CUT&RUN assays were performed using the Epicypher CUTANA kit, following the manufacturer’s instructions. The antibodies used are listed in supplemental Table 1, available on the Blood website. Libraries were prepared using NEBNext Ultra II DNA Library Prep kit and sequenced on an Illumina NovaSeq platform in 150–base pair paired-end sequencing mode. CUT&RUN assays on GATA1 were modified based on the previously published library preparation protocol designed for transcription factors.²⁸ All experiments were done in triplicate.

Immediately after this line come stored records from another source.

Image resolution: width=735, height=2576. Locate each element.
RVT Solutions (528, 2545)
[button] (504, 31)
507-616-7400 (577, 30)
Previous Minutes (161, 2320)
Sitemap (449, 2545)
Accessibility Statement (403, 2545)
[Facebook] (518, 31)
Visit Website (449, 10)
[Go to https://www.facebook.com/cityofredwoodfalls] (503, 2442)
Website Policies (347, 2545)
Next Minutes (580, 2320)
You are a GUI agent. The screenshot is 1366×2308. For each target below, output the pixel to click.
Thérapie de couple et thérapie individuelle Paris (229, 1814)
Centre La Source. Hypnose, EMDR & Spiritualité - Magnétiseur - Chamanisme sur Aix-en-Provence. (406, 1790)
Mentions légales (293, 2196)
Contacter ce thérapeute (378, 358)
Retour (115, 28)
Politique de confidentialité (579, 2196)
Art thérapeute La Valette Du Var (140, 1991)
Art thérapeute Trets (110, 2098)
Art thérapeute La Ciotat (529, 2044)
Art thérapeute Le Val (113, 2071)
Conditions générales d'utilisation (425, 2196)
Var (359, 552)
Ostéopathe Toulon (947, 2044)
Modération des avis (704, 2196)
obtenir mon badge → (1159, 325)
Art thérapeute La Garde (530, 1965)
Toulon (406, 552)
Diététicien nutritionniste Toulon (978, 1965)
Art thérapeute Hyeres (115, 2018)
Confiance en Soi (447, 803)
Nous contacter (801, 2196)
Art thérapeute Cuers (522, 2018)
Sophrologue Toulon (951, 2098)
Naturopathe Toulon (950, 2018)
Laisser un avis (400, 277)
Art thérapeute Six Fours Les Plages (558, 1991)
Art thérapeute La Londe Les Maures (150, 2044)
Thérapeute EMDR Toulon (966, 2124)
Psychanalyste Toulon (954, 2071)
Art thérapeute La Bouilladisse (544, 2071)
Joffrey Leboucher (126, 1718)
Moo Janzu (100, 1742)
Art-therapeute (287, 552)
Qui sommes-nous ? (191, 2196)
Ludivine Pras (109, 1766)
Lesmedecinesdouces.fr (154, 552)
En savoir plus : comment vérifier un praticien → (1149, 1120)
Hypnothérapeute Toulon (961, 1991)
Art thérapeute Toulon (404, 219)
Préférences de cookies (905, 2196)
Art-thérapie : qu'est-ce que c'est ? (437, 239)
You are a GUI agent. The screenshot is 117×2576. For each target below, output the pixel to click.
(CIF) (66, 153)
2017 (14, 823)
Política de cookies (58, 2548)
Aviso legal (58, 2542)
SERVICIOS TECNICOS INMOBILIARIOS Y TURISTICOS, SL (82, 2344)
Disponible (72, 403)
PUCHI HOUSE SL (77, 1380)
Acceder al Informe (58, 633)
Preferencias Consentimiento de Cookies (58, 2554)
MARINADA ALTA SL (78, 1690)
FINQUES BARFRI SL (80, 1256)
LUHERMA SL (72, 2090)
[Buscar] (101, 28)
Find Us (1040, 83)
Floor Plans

Data sets included in this study are listed in supplemental Table 2. Packages and algorithms used in this study have been summarized in supplemental Table 3.

Please see supplemental Material for additional details on methods and bioinformatic analyses.

HUDEP-2 cells are an erythroid cell line that proliferate as erythroid precursors and are capable of terminal erythroid maturation.²⁹ HUDEP-2 cells were transduced with WT HEXIM1 or empty vector (EV) control (Figure 1A-C). Consistent with previous studies,¹ OE of WT HEXIM1 increased the proliferation of HUDEP-2 cells during both expansion and maturation phases (Figure 1E). The point mutation Y271A impairs the ability of HEXIM1 to be phosphorylated and, thereby, prevents the release of pTEFb from the 7SK ribonucleoprotein complex (as previously reported³⁰; and shown in Figure 1D). This mutation modestly decreased the nuclear localization of CDK9 but did not alter CDK9 or CCNT1 levels (supplemental Figure 1A-B). We transduced HUDEP-2 cells with HEXIM1 Y271A, and it was expressed at similar levels to WT HEXIM1 in the OE cell lines (Figure 1B-C). The Y271A mutation abrogated the ability of HEXIM1 to promote proliferation during both expansion and maturation phases (Figure 1E; supplemental Figure 1C). Imaging flow cytometric analyses demonstrated that WT HEXIM1 OE resulted in a significant increase in both cell and nuclear size as well as glycophorin A (CD235a) expression compared with EV. The Y271A point mutation prevented these changes (Figure 1F). Heterozygous disruption of HEXIM1 using CRISPR–CRISPR-associated protein 9 genome editing resulted in poor expansion of HUDEP-2 cells.¹ The OE of WT HEXIM1, but not HEXIM1 Y271A, allowed for robust expansion of HEXIM1 heterozygous HUDEP-2 cells (Figure 1G), suggesting that the effect is dependent on efficient release of pTEFb by HEXIM1.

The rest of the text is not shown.